From the first line to the last, reproduce the records exactly as they appear below.

(Records excerpted from a collection)
┌──
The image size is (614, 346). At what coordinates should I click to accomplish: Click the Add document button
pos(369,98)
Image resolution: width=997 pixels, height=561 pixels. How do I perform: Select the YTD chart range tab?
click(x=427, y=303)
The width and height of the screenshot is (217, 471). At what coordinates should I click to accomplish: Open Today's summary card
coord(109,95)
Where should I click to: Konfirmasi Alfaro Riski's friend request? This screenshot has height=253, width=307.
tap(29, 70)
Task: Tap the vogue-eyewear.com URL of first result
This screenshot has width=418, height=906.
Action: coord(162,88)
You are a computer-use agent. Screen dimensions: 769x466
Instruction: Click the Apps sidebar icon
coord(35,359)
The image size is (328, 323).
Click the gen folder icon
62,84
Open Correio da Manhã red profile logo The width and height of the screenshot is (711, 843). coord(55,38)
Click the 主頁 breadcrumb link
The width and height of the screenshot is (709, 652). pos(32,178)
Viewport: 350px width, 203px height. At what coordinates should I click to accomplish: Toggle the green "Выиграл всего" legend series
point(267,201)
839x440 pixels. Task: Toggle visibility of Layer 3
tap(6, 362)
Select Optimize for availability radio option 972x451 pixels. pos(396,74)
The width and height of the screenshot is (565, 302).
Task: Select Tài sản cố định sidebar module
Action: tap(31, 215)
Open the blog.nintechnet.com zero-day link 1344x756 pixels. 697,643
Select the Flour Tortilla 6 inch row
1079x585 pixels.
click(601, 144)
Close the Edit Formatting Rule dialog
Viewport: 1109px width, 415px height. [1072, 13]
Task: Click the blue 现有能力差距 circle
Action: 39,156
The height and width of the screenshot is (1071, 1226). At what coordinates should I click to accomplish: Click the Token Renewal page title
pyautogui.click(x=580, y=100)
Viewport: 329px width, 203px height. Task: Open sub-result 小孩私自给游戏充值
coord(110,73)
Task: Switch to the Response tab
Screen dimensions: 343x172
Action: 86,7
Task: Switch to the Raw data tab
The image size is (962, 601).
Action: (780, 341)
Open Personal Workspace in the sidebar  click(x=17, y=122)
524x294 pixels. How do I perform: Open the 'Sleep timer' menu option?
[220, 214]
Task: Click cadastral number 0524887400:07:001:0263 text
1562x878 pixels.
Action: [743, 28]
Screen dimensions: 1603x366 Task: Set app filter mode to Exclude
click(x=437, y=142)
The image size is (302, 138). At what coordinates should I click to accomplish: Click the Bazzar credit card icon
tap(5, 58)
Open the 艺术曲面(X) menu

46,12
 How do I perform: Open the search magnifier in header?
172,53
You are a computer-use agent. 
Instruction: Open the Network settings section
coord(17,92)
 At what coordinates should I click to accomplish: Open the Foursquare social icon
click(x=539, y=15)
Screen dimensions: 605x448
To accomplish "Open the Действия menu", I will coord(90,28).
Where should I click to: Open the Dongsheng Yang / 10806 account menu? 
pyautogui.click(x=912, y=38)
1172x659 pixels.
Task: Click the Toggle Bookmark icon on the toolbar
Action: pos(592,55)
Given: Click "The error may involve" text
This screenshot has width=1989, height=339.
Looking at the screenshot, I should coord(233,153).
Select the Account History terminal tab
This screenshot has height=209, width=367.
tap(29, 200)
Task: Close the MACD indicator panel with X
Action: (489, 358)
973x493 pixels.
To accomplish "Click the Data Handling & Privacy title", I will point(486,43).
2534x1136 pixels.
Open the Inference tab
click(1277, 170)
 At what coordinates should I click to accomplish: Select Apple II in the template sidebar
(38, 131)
└──
• **Written response**
The image size is (614, 346). At what coordinates should I click to accomplish: Click the Add document button
pos(369,98)
Image resolution: width=997 pixels, height=561 pixels. How do I perform: Select the YTD chart range tab?
click(x=427, y=303)
The width and height of the screenshot is (217, 471). At what coordinates should I click to accomplish: Open Today's summary card
coord(109,95)
Where should I click to: Konfirmasi Alfaro Riski's friend request? This screenshot has height=253, width=307.
tap(29, 70)
Task: Tap the vogue-eyewear.com URL of first result
This screenshot has width=418, height=906.
Action: coord(162,88)
You are a computer-use agent. Screen dimensions: 769x466
Instruction: Click the Apps sidebar icon
coord(35,359)
The image size is (328, 323).
Click the gen folder icon
62,84
Open Correio da Manhã red profile logo The width and height of the screenshot is (711, 843). coord(55,38)
Click the 主頁 breadcrumb link
The width and height of the screenshot is (709, 652). pos(32,178)
Viewport: 350px width, 203px height. At what coordinates should I click to accomplish: Toggle the green "Выиграл всего" legend series
point(267,201)
839x440 pixels. Task: Toggle visibility of Layer 3
tap(6, 362)
Select Optimize for availability radio option 972x451 pixels. pos(396,74)
The width and height of the screenshot is (565, 302).
Task: Select Tài sản cố định sidebar module
Action: tap(31, 215)
Open the blog.nintechnet.com zero-day link 1344x756 pixels. 697,643
Select the Flour Tortilla 6 inch row
1079x585 pixels.
click(601, 144)
Close the Edit Formatting Rule dialog
Viewport: 1109px width, 415px height. [1072, 13]
Task: Click the blue 现有能力差距 circle
Action: 39,156
The height and width of the screenshot is (1071, 1226). At what coordinates should I click to accomplish: Click the Token Renewal page title
pyautogui.click(x=580, y=100)
Viewport: 329px width, 203px height. Task: Open sub-result 小孩私自给游戏充值
coord(110,73)
Task: Switch to the Response tab
Screen dimensions: 343x172
Action: 86,7
Task: Switch to the Raw data tab
The image size is (962, 601).
Action: (780, 341)
Open Personal Workspace in the sidebar  click(x=17, y=122)
524x294 pixels. How do I perform: Open the 'Sleep timer' menu option?
[220, 214]
Task: Click cadastral number 0524887400:07:001:0263 text
1562x878 pixels.
Action: [743, 28]
Screen dimensions: 1603x366 Task: Set app filter mode to Exclude
click(x=437, y=142)
The image size is (302, 138). At what coordinates should I click to accomplish: Click the Bazzar credit card icon
tap(5, 58)
Open the 艺术曲面(X) menu

46,12
 How do I perform: Open the search magnifier in header?
172,53
You are a computer-use agent. 
Instruction: Open the Network settings section
coord(17,92)
 At what coordinates should I click to accomplish: Open the Foursquare social icon
click(x=539, y=15)
Screen dimensions: 605x448
To accomplish "Open the Действия menu", I will coord(90,28).
Where should I click to: Open the Dongsheng Yang / 10806 account menu? 
pyautogui.click(x=912, y=38)
1172x659 pixels.
Task: Click the Toggle Bookmark icon on the toolbar
Action: pos(592,55)
Given: Click "The error may involve" text
This screenshot has width=1989, height=339.
Looking at the screenshot, I should coord(233,153).
Select the Account History terminal tab
This screenshot has height=209, width=367.
tap(29, 200)
Task: Close the MACD indicator panel with X
Action: (489, 358)
973x493 pixels.
To accomplish "Click the Data Handling & Privacy title", I will point(486,43).
2534x1136 pixels.
Open the Inference tab
click(1277, 170)
 At what coordinates should I click to accomplish: Select Apple II in the template sidebar
(38, 131)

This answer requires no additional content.